Temporary retailers fight over space as holidays approach

GRESHAM, Ore. - The sight of tombstones and fright wigs froze the shopper in the open door. She clutched her sewing pattern in both hands and squinted inside.

Bolts of cloth once filled these aisles, until Hancock Fabrics pulled the plug on the too-small space. Last month, the sewing public's loss became a trick-or-treater's gain. Spirit Halloween Superstore transformed the vacant Gresham shop into one of its 100 temporary nationwide outlets for fake blood and fishnet stockings.

"Well," the shopper told the cashier, her face relaxing as she scanned the orange-and-black panorama. "As long as I'm here, I think I need an eye patch."

Score one for temporary retailers - sellers who dip their nets briefly into holiday or tourist crowds. These aren't just the folks peddling tree ornaments or party costumes. Temporary retailing can be an easy first step for retail novices, like the college buddies who started peddling ball caps from a Boston kiosk and ended up with 400 Lids stores across the country. And it's a brief sales explosion for big names like See's Candies and Waldenbooks, who add temporary holiday locations - complete with paint, displays, phones, cash registers and employees - to push calendars, candy and toys.

The stigma of temps

A decade ago, many landlords viewed temporary tenants as unreliable and schlocky and said that their presence could stigmatize a space as unrentable to a "real" store.

But as publicly traded companies snapped up shopping centers, managers started looking for ways to squeeze money from vacant spaces or from "common areas" in the middle of the mall. Big chains started exploring the world of temporary sales and brought with them a slicker look and more professional behavior. Temporary leases, once the sign of a sick center, became mainstream. These days, experts estimate that big malls can harvest 10 percent of their annual revenue from temps.
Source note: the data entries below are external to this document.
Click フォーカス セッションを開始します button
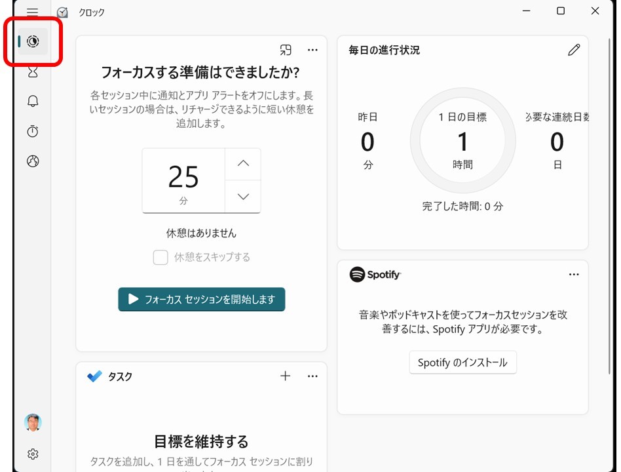The width and height of the screenshot is (621, 472). (x=202, y=299)
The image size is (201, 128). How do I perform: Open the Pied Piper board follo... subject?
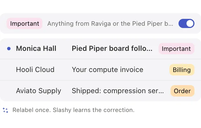[x=112, y=49]
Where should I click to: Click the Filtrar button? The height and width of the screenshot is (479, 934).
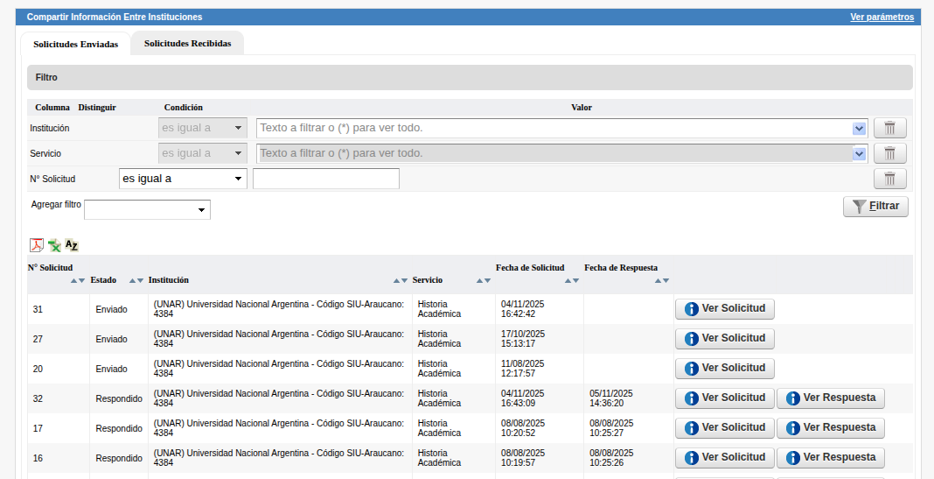[x=875, y=207]
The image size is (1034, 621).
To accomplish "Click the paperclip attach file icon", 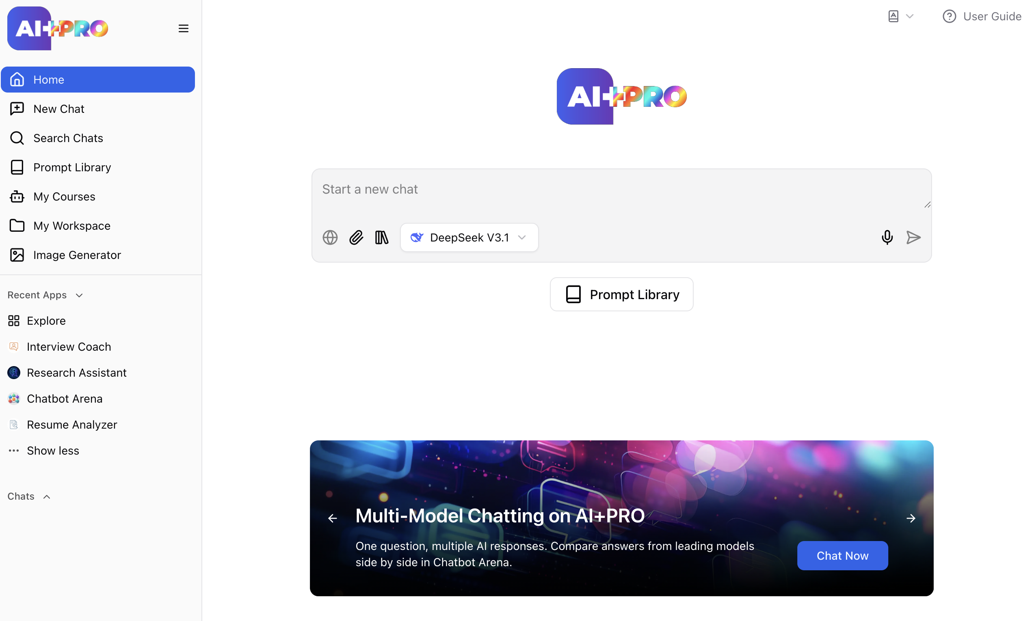I will (356, 237).
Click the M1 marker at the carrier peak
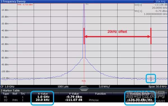Screen dimensions: 168x106 coord(87,4)

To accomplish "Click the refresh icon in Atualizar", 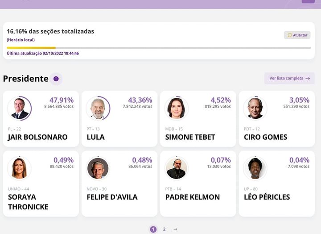I will (290, 35).
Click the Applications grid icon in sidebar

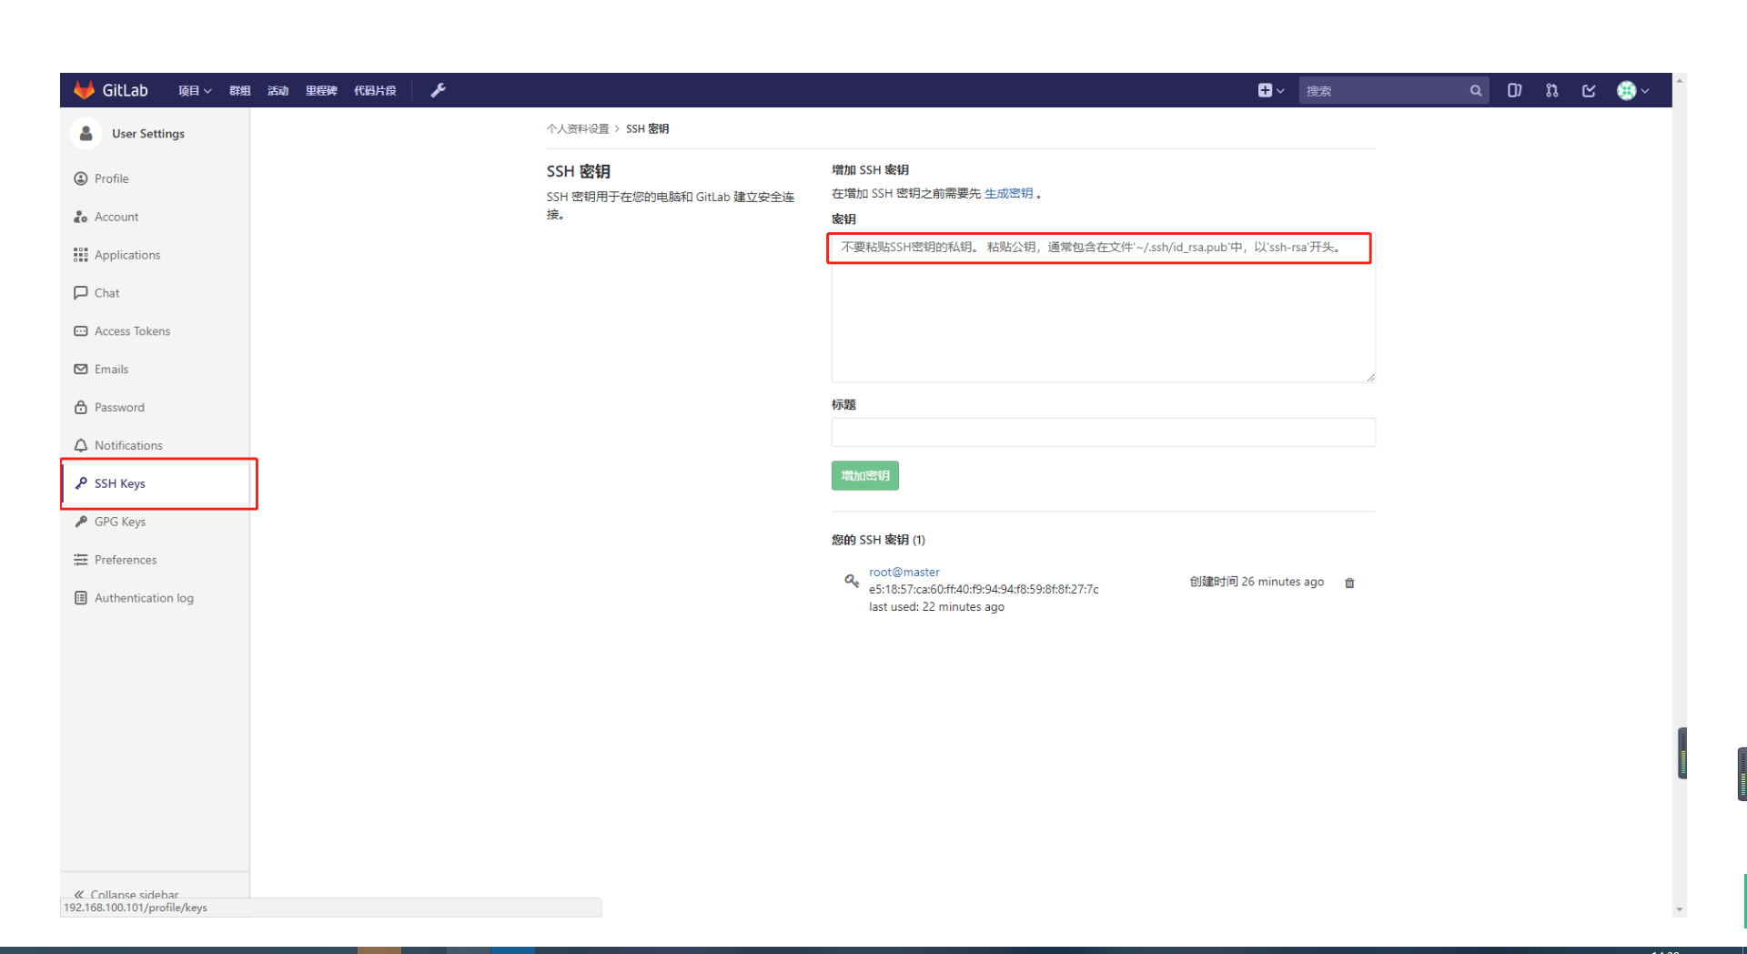point(81,255)
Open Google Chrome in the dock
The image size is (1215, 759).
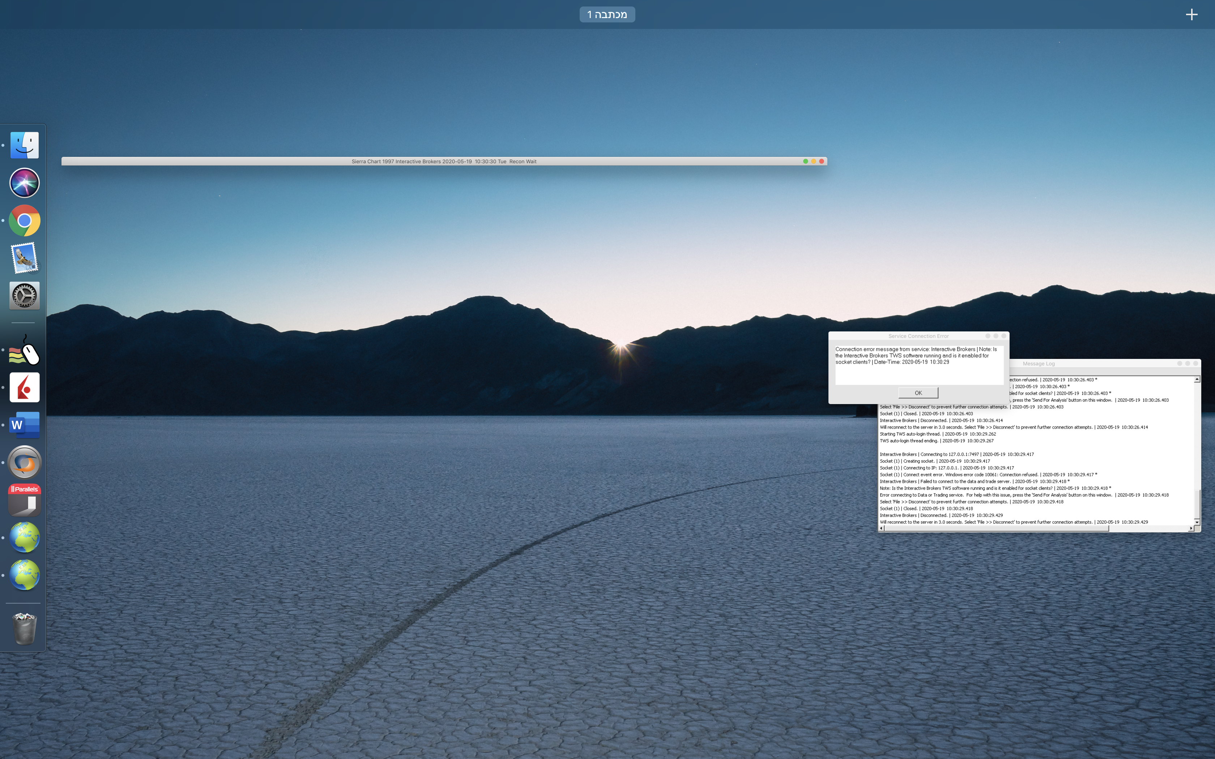pyautogui.click(x=24, y=220)
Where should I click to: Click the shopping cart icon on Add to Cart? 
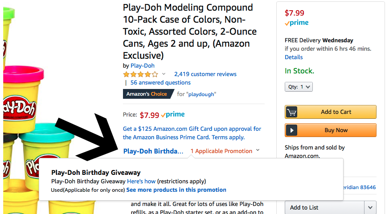tap(292, 112)
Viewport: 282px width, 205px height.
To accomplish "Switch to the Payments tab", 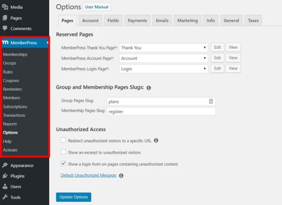I will coord(137,21).
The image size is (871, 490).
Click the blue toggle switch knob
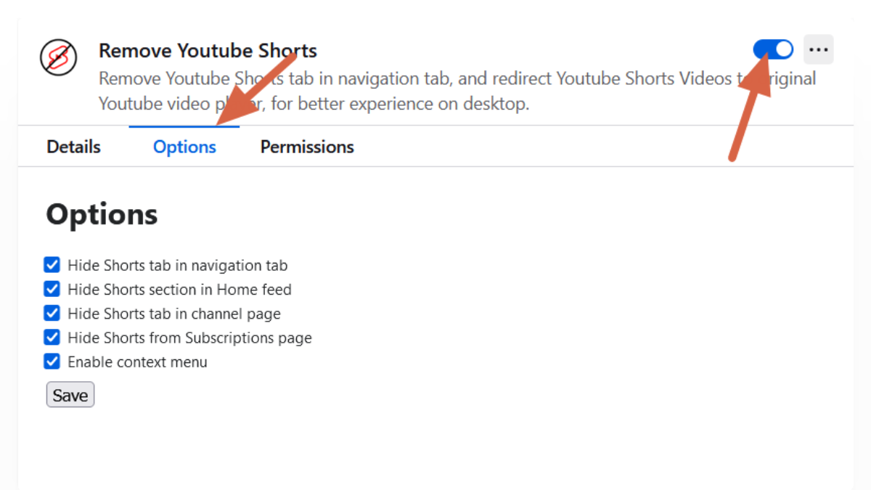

Now "it's a divine law that everyone has to have a Hickory Farms at Christmas time," said shopping-center developer Fred Bruning, the owner of Gresham Station and Mall 205, who thinks many malls are overdoing it.

A Halloween superstore

Spirit Halloween Superstores started well before the temp heyday - exactly 16 years ago, when Joseph Marver was suffering through an October slump at his Bay Area dress store. The view from his window was driving him nuts: a line of customers winding around the corner because they couldn't all cram into a costume shop across the street.

When the costume shop moved to a new location, Marver put his dresses in storage, loaded his own store with Halloween stuff and slapped a sign on the old costume shop. It was the best October he ever had. The next year, he did it again with a temporary space in a nearby mall and sold $100,000 worth of merchandise in 30 days. By the time he had 60 temporary locations, he sold Spirit to Spencer Gifts of Egg Harbor Township, N.J. It continues to add 25 to 30 locations each year.

"I didn't invent temporary sales," said Marver, who still runs the stores. "But I feel like I invented temporary Halloween."

The invention is partly presence - Marver plasters freeway billboards with huge Spirit ads and tries to rent a large storefront as close to a Wal-Mart or a Target store as he can. And it is partly variety - Marver doesn't have just one kind of fake blood, but "the fake blood that coagulates, the thin runny blood, the semi-thick blood and the one that just lays there like a slug."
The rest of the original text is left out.